Los árboles frutales son nuestros compañeros en el jardín durante años, y a menudo décadas. Necesitan los mejores cuidados que podamos darles y nuestra recompensa son los alimentos hermosos y nutritivos que nos proporcionan. Las enfermedades de los árboles frutales, como la sarna del peral, pueden robarles a nuestras plantas su vitalidad y salud. Es posible controlar la sarna del peral, que afecta tanto a los perales europeos como a los asiáticos. Un programa anual y un manejo cuidadoso pueden minimizar el daño causado por esta enfermedad común.
Síntomas de la sarna del peral
Las enfermedades causadas por la sarna afectan a muchos árboles, como los manzanos y los perales. Se trata principalmente de un problema estético en los frutos, pero también provoca la muerte de algunas hojas y tallos. Los síntomas de la sarna del peral afectan a los brotes jóvenes, las hojas y los frutos. Algunos consejos sobre cómo tratar la sarna del peral pueden ayudarle a mantener sus frutos libres de imperfecciones y el resto del árbol en buen estado de salud. Los primeros signos de la sarna del peral en los frutos son manchas redondas aterciopeladas, de color verde oliva a negro. El terciopelo desaparece y las lesiones maduran y se vuelven corchosas. Los frutos infectados se atrofian o se deforman. En los tallos, los brotes nuevos presentan manchas aterciopeladas, pero se convierten en cancros duros. Las hojas de los árboles desarrollan lesiones irregulares, a menudo en los márgenes o en las nervaduras. Las lesiones pasan el invierno y producen conidios en la siguiente temporada de crecimiento. Los conidios liberan esporas durante los periodos de clima cálido y húmedo, lo que inicia de nuevo todo el ciclo. Las lesiones de la sarna pueden desarrollarse en tan solo ocho días después de la exposición en material vegetal joven, mientras que las hojas y tallos más viejos pueden tardar meses en mostrar signos.
Cómo tratar la sarna del peral de forma natural
El control de la sarna del peral sin productos químicos requiere cierta vigilancia. Dado que el inóculo vive en el material vegetal enfermo, limpiar las hojas caídas en otoño puede ayudar a prevenir la propagación. La eliminación del material vegetal infectado también puede ser beneficiosa. La fruta suele infectarse ampliamente durante el almacenamiento. Hay que tener mucho cuidado durante la cosecha y separar cualquier fruto que presente incluso la más mínima lesión. Si solo uno llega a la caja de almacenamiento, el resto de la cosecha podría infectarse. La higiene y las buenas prácticas sanitarias son las únicas opciones para controlar la sarna del peral sin necesidad de fumigar.
Control de la sarna del peral con fumigaciones
Es necesario aplicar fumigaciones con fungicidas entre dos y cinco veces durante la temporada, dependiendo del lugar donde crezca el árbol.

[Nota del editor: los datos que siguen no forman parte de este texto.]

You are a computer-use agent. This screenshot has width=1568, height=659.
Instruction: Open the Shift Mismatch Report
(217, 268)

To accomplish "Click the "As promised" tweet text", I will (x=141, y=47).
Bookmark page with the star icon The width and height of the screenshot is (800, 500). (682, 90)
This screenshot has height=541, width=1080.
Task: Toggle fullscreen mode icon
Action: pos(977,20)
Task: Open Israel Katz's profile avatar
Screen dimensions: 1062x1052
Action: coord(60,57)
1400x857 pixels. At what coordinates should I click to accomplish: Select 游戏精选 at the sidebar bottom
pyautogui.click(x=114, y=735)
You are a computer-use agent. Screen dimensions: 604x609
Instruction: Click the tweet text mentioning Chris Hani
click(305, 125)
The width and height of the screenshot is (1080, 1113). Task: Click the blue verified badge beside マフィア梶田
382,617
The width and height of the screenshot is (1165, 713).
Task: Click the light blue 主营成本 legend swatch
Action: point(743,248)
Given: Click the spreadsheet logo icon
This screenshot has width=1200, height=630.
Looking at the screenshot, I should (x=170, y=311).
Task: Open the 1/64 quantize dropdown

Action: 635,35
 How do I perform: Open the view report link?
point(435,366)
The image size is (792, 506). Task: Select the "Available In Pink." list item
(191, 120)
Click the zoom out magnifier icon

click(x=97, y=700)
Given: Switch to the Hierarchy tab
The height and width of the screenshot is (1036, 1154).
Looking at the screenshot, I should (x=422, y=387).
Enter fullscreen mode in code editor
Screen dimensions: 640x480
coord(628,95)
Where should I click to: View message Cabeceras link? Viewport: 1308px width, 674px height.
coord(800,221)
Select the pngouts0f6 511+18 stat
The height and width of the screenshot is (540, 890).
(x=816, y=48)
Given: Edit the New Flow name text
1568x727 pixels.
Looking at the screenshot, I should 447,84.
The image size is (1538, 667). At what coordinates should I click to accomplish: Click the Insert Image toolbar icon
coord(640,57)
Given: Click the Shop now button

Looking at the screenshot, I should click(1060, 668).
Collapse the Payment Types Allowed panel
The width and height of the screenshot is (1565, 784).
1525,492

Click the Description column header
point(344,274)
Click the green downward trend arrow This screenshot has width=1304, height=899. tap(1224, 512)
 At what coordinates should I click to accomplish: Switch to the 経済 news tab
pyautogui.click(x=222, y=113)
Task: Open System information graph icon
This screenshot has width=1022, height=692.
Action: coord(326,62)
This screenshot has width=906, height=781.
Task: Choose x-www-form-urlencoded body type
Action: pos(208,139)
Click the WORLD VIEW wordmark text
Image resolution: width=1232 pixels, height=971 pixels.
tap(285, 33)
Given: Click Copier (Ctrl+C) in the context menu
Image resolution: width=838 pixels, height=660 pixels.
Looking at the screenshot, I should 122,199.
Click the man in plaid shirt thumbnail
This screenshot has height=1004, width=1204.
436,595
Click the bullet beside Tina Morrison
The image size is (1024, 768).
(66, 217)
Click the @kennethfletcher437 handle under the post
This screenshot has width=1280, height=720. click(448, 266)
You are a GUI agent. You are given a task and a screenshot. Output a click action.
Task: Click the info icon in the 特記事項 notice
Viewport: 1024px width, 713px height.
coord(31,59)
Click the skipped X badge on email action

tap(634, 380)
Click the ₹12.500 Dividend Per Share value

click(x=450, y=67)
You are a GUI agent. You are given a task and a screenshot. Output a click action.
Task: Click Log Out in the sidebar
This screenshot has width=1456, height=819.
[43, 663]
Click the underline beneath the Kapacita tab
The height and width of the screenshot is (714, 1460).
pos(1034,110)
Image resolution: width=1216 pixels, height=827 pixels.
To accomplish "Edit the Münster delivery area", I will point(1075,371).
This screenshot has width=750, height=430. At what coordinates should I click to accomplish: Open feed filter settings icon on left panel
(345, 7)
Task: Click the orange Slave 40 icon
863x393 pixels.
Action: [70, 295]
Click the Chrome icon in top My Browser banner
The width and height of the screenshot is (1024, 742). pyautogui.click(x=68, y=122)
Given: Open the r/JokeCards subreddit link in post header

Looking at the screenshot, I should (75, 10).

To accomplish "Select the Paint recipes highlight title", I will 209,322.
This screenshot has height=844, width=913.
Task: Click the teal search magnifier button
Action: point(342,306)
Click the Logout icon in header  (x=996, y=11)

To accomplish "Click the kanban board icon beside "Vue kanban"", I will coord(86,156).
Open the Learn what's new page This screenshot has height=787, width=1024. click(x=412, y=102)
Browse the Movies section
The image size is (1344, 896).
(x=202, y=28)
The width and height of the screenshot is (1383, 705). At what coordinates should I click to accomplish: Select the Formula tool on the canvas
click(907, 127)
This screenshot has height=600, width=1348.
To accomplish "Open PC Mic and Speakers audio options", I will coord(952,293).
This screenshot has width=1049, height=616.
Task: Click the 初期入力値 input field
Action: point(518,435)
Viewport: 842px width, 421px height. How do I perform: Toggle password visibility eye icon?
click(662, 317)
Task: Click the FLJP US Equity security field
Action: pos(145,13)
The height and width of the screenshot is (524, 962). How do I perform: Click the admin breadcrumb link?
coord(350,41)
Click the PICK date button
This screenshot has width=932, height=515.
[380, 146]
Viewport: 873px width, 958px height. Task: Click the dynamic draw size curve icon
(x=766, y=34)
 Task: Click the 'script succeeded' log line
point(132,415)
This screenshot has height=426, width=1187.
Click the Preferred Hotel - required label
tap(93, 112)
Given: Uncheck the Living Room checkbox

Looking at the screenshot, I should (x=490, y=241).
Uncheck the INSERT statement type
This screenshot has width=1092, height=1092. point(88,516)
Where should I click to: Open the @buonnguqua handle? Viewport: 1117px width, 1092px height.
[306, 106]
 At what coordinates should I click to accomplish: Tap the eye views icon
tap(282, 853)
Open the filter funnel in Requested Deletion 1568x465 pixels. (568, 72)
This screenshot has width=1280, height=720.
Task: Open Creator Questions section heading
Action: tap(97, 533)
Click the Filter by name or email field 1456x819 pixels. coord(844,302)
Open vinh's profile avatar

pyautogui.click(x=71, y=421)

La fumigación más importante se realiza justo cuando las flores empiezan a ponerse rosadas. A continuación, se suelen realizar pulverizaciones sucesivas cada 10 o 14 días para erradicar todas las esporas. Las pulverizaciones de sulfuro de cal aplicadas en la temporada de letargo tardío (normalmente entre febrero y mediados de marzo) pueden ayudar a prevenir la activación de las esporas. La combinación de métodos químicos y naturales es la mejor forma de controlar la sarna del peral en regiones con un clima cálido y húmedo durante la floración y la fructificación.